> **Document extract**:
• • •

ICT4D students: The world is your classroom

It seems courses in business and innovation are getting a hard time these days. First, Peter Jones, a 49-year-old serial entrepreneur in the UK, said he believed that hands-on experience was far more valuable to potential business leaders than several years studying theory in a lecture theatre. Then we had the likes of Peter Thiel, Scott Cook and Elon Musk telling us they believed business school graduates were hurting, rather than helping, innovation.

If we’re overstating the role of education in entrepreneurship and innovation, are we doing the same with social innovation and ICT4D?

Most people working in technology-for-development seem to agree the field isn’t in the best of health, with a whole range of problems persisting since the birth of the discipline decades ago. We have a constant stream of books telling us how we’re failing, without anything really changing. The technology toolkit expands and shifts, sure, but the difficulties we have in applying and implementing it stays the same. Is the way we’re ‘teaching people to do ICT4D’ part of the problem?

Empathy is a key step in the education process, but one we often skip (image via edsi.org.uk)

Empathy is a key step in the education process, but one we often skip (image via edsi.org.uk)

In The Rise of the Reluctant Innovator, I shared my concerns with what I saw as the institutionalisation of social change (which includes the broader global development and technology-for-development fields). The essence of the book began to develop during my time at Stanford University where I became increasingly exposed to social entrepreneurship, social innovation and design thinking as academic disciplines. I found myself meeting increasing numbers of smart young people looking to colleges and universities to equip them with the skills they felt they needed to ‘go out and change the world’.

I was a bit taken aback. You didn’t need qualifications to change the world, did you? Often I’d dig deeper and ask what they wanted to do when they graduated. Answers such as ‘I want to be a social entrepreneur’ perplexed me. Few people I know in the messy, often frustrating world of social entrepreneurship ever set out with the explicit aim of becoming one. Rather, they stumbled across a problem, a wrong or a market inefficiency which bothered them to such an extent that they decided to dedicate much – if not all – of their lives to putting it right. It was rarely, if ever, part of a wider plan.

• • •

> **Exercise set**:
A. Name every person the post on ICT4D education mentions by name.
B. According to the post on ICT4D education, where did the essence of The Rise of the Reluctant Innovator begin to develop?
C. Reproduce the post on ICT4D education from "It seems courses" up to and including "innovation and ICT4D?".

> **Given information**:
• • •

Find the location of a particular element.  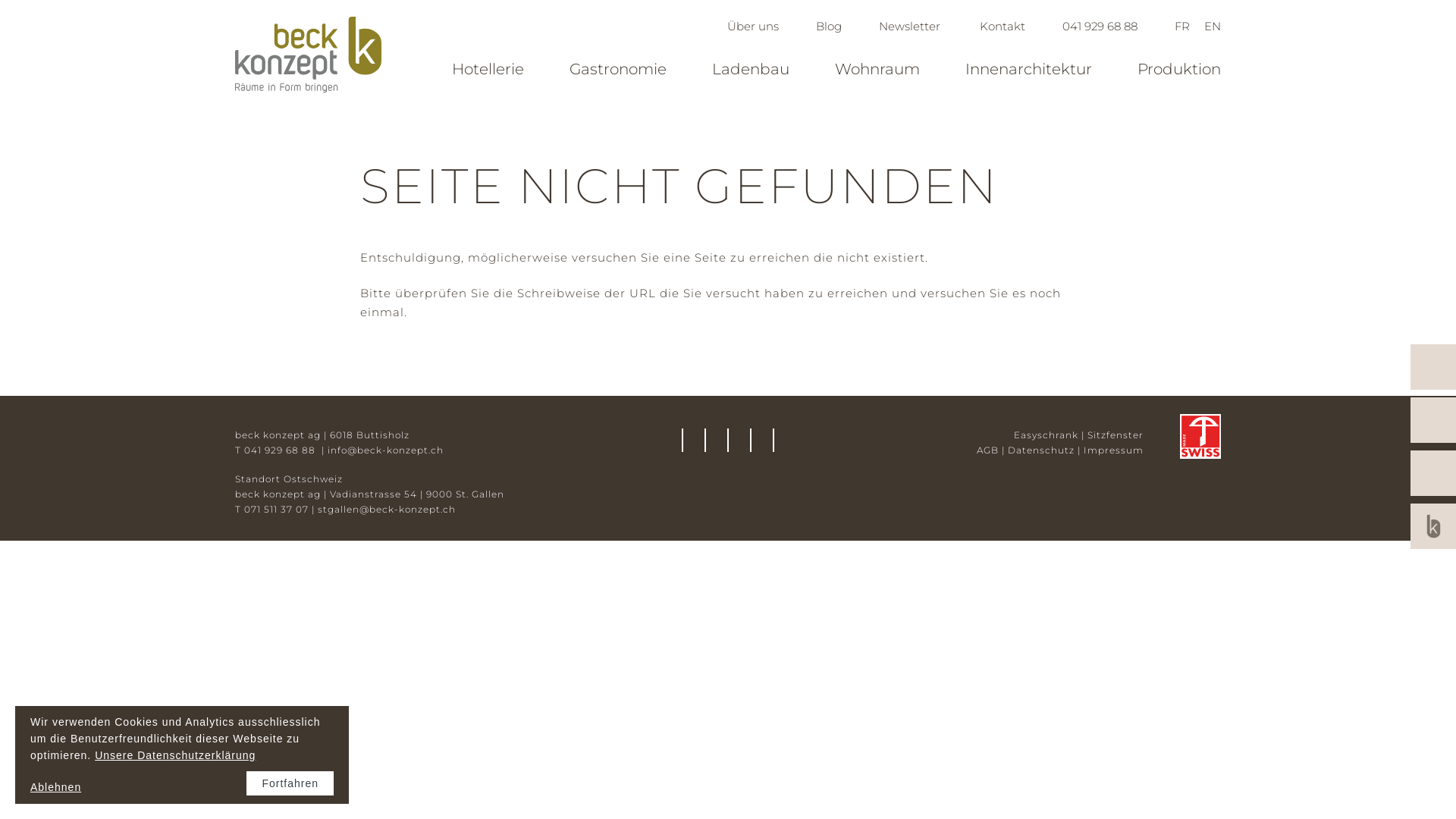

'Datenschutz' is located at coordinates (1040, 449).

• • •

> **Set of answers**:
A. Peter Jones, Peter Thiel, Scott Cook, Elon Musk

B. At Stanford University, during the writer's time there.

C.
It seems courses in business and innovation are getting a hard time these days. First, Peter Jones, a 49-year-old serial entrepreneur in the UK, said he believed that hands-on experience was far more valuable to potential business leaders than several years studying theory in a lecture theatre. Then we had the likes of Peter Thiel, Scott Cook and Elon Musk telling us they believed business school graduates were hurting, rather than helping, innovation.

If we’re overstating the role of education in entrepreneurship and innovation, are we doing the same with social innovation and ICT4D?